Big thanks to organizers for a chance to work with real business data and hope that some of our ideas will help Akeed to improve their business.
This is a summary of my solution
Clustering
Initial data was separated into clusters based on customer and restaurants locations
- cluster 0 - most of the locations with correct coordinates were assigned to the main cluster 0.
- cluster 2 - for main cluster if haversine distance between location and restaurants more than 15 km locations were assigned to cluster 2
- cluster 3 - locations around vendor_id = 907 were assigned to cluster 3 for locations in cluster 3 only one vendor predicted by model. Predictions for other restaurants were set to 0
- cluster 5 - locations with only one coordinate (lon=lat)
- clusters 6-8 - locations very far from main cluster and restaurant vendor_id = 231 - predicted as 0
3 types of models were created
- models for cluster 0 (xgb + lgb)
- model for cluster 5 (xgb + lgb)
- model for clusters 0,2,3,5 (lgb) - prediction used for clusters 2 and 5
Features
Main part of features based on coordinates.
- lat/lon, min-max-avg-std for coordinates by customer, haversine distance and diff by coordinates to restaurant
- customer properties (created_at, total num of locations, num of good locations)
- restaurant properties from orders (mean and std of preparation time, net time for delivery, first order date), total tags
- for cluster without longitude, min-max-avg of coordinates by customer played main role
- for one model I used features, created by mean target encoding. coordinates were rounded for 2,3 digits and combined customers and restaurants, mean target was calculated.
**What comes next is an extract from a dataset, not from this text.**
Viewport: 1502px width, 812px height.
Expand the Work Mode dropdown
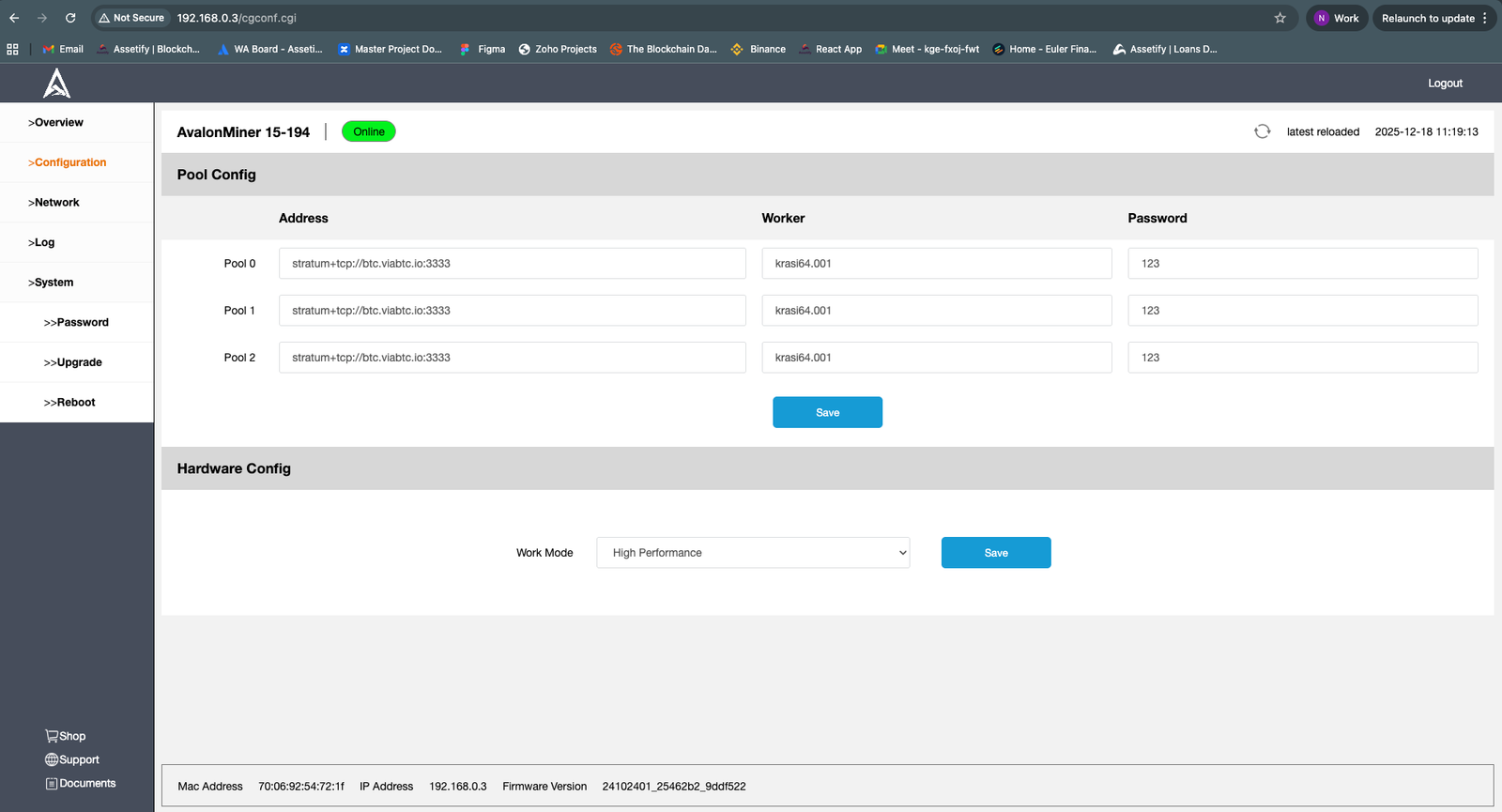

To prevent overfitting TE calculated for each fold with smooth and double folds split
- models used from 20 to 30 features.
Train process
Used Lightgbm and Xgboost (for blend as second model)
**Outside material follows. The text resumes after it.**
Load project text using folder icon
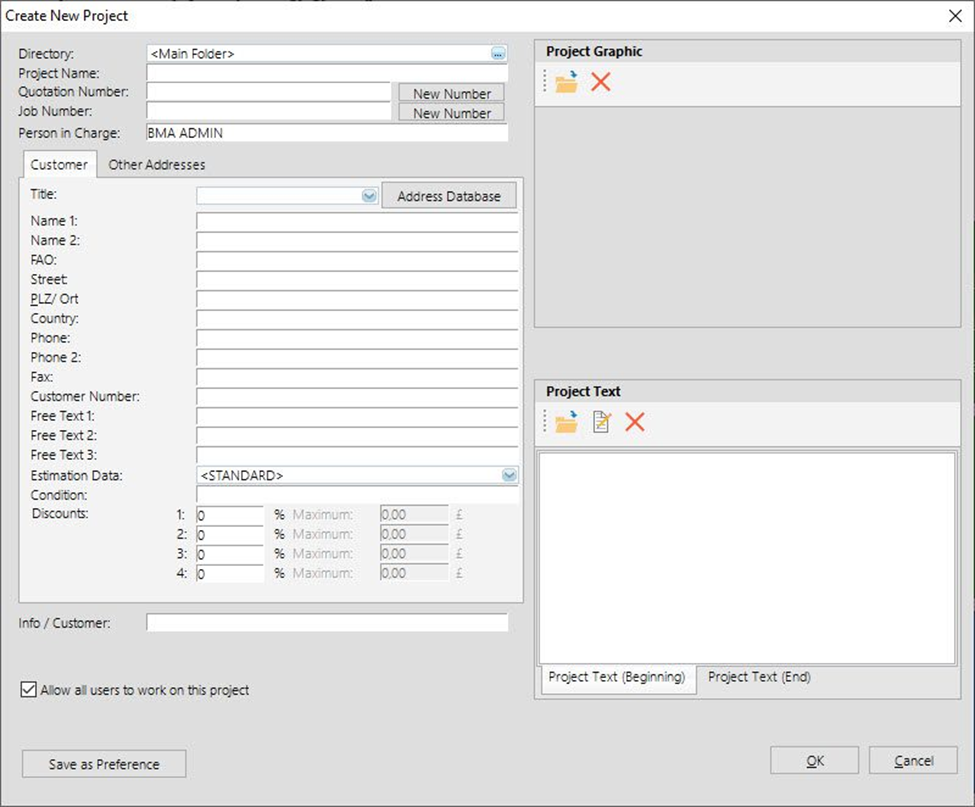point(567,423)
For speed up model development negative downsampling was used - all rows with target==1 and only 40% of rows with target==0. It significantly reduced time of training but models' accuracy were good enough for tuning.
Features were selected with step-wise approach - added/deleted one by one. Results checked on 5-fold CV. Included only features with stable improvement (most of folds improved).
For cross-validation data was splitted to 5 folds by customer_id and then all locations of one customer assigned to one fold (similar to GroupKFold).
I guess that main advantage of my approach is clustering and separate models for main and bad coordinates clusters
Excellent!
This is superb. Absolute gold mine of information. Idea of clustering is very
Great, Thanks a lot. Which library do you recommend for using LightGBM AND Xgboost?
lightgbm much faster and usually has better accuracy. I used xgb only as second model for blend. it adds some stability
Excellent!!
Excellent!
Congrats!!
Can u please share code
It will be a help
Hey, congrats.
Can you please let me know, how have you found out the right co-ordinates for cluster 0. There are a lot of errors in the coordinates. When I am checking the co-ordinates, almost all the co-ordinates are out of Oman.
It was some rough approximation - the main goal was not to find exact co-ordinates themselves but to calculate haversine distance.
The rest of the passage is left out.